Record World said that Larson "steps out on a pop-rocker with a touch of disco" and called it a "strong debut."

===Extended version===
Much as extended dance versions of hits by the Doobie Brothers — who Templeman also produced — were released, a 12" single of Larson's "Lotta Love" was issued, with Jim Burgess performing remixing duties: this disco version differentiated from the album track and 7" single in its pure "four on the floor" disco drum track (replacing the radio version's "pop heartbeat" drum rhythm) and a sax solo on the bridge, replacing the 7" single's bridge flute solo which was shifted to an extended intro. The track did not heavily impact the club scene. Its meager length for a 12" single — at 4:20 barely a minute longer than the 7" — a likely deterrent. The B-side of the 7" single was "Angels Rejoiced" featuring a harmony vocal by Herb Pedersen while on its 12" single "Lotta Love" was backed by Larson's rendition of "You Send Me".

===Live versions===
Shortly after recording the song, Young and Crazy Horse performed the song live on their 1976 tour of Japan and Europe. A March 10 recording from Nippon Budokan is featured on the Odeon Budokan disc of 2020's Neil Young Archives Volume II: 1972–1976.

Young and the band would play the song again during 1978's Rust Never Sleeps tour. A performance from their October 15 show at St. Paul Civic Center appears on Live Rust, released the following year.

A live version of "Lotta Love" was included on the Live at the Roxy album consisting of Larson's December 20, 1978 concert at the Sunset Boulevard nightclub. The album was originally a limited issue (5000 copies) promo-only release. The first full release was on Rhino in 2006.

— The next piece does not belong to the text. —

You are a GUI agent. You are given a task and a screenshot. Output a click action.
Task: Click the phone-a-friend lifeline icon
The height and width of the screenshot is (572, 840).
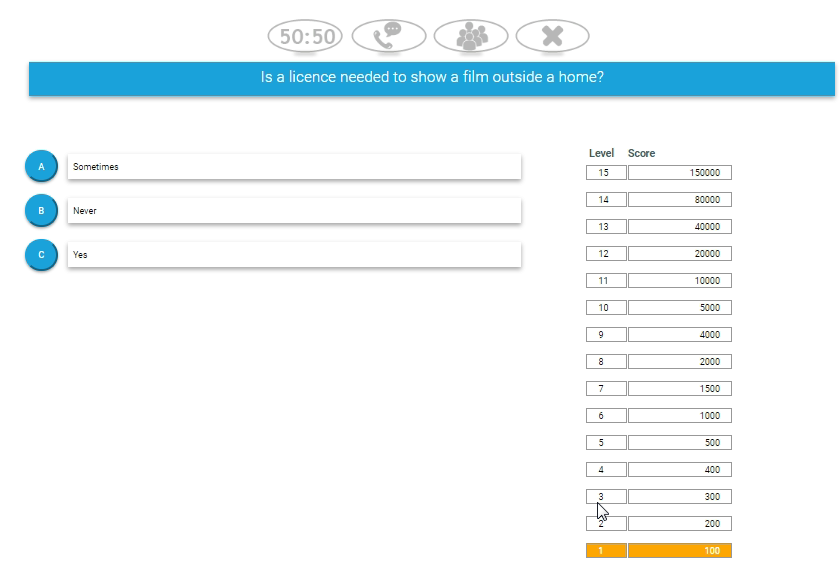tap(389, 37)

Larson also performed "Lotta Love" at the No Nukes concerts held at Madison Square Garden in September 1979. This version — with backing by the Doobie Brothers — was included on the No Nukes album. The performance was not included in the film version, although Larson herself appeared on-screen.

==Later versions==
In February 1998, friends and associates of Nicolette Larson, who had died on December 16, 1997, performed a tribute at the Santa Monica Civic Auditorium which raised over $165,000 for the UCLA Children's Hospital. The two night engagement was billed as "The Lotta Love Concert" and opened with an ensemble performance of "Lotta Love" by Rosemary Butler, Valerie Carter, Carole King, and Bonnie Raitt. In December 2007, a "Lotta Love" memorial concert was held to mark the 10th anniversary of Larson's passing, and in December 2008, the Talking Stick in Venice, Los Angeles hosted a "Lotta Love" memorial concert which featured a performance of "Lotta Love" by Rosemary Butler and Andrew Gold.

Dinosaur Jr. covered the song for the album The Bridge: A Tribute to Neil Young, released in 1989.

Former Wet Wet Wet frontman Marti Pellow released a cover of the song in 2003, taken from his second solo album Between the Covers.

Red Hot Chili Peppers covered the song during the Bridge School Benefit concerts (organized by Neil Young) in October 2004.

In 2008, She & Him released a cover of "Lotta Love" on the B-side of their single "Why Do You Let Me Stay Here?".

In Feb 2025, Courtney Barnett released Lotta Love as a digital single from the tribute album Heart of Gold: The Songs of Neil Young. Due on April 25th, Heart of Gold will be the first release in a two-volume project, with proceeds benefiting The Bridge School. In addition to Courtney Barnett, the 14-song tracklist will feature fresh takes on Young's cherished catalog by Sharon Van Etten, The Lumineers, Stephen Marley, The Doobie Brothers, Allison Russell, Steve Earle, Rodney Crowell, and more.

==Charts==

===Weekly charts===

| Chart (1979) | Peak position |
|---|---|
| Australia (Kent Music Report) | 11 |
| Canada Adult Contemporary (RPM) | 1 |
| Canada Top Singles (RPM) | 4 |
| New Zealand (Recorded Music NZ) | 22 |
| US Billboard Hot 100 | 8 |
| US Cash Box | 8 |
| US Billboard Easy Listening | 1 |
| US Record World | 8 |

===Year-end charts===

| Chart (1979) | Position |
|---|---|
| Australia (Kent Music Report) | 84 |
| Canada Top Singles (RPM) | 46 |
| US Billboard Hot 100 | 41 |
| US Cash Box | 63 |

==See also==
- List of number-one adult contemporary singles of 1979 (U.S.)